In [None]:
import tensorflow as tf

import pathlib
import os
import matplotlib.pyplot as plt
import pandas as pd
import numpy as np

np.set_printoptions(precision=4)

#### tf.data

The tf.data API enables you to build complex input pipelines from simple, reusable pieces. The tf.data API makes it possible to handle large amounts of data, read from different data formats, and perform complex transformations.

The tf.data API introduces a tf.data.Dataset abstraction that represents a sequence of elements, in which each element consists of one or more components. For example, in an image pipeline, an element might be a single training example, with a pair of tensor components representing the image and its label.

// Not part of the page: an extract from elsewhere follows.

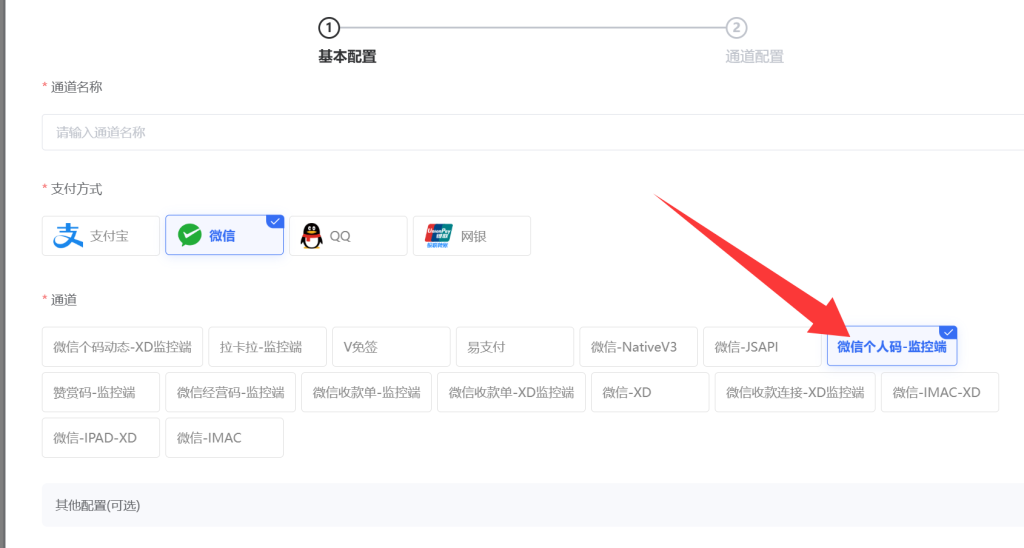Click the UnionPay logo icon
This screenshot has height=548, width=1024.
coord(439,236)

There are two distinct ways to create a dataset:

A data source constructs a Dataset from data stored in memory or in one or more files.

A data transformation constructs a dataset from one or more tf.data.Dataset objects.

##### Dataset Structure

A dataset contains elements that each have the same (nested) structure and the individual components of the structure can be of any type representable by tf.TypeSpec, including tf.Tensor, tf.sparse.SparseTensor, tf.RaggedTensor, tf.TensorArray, or tf.data.Dataset.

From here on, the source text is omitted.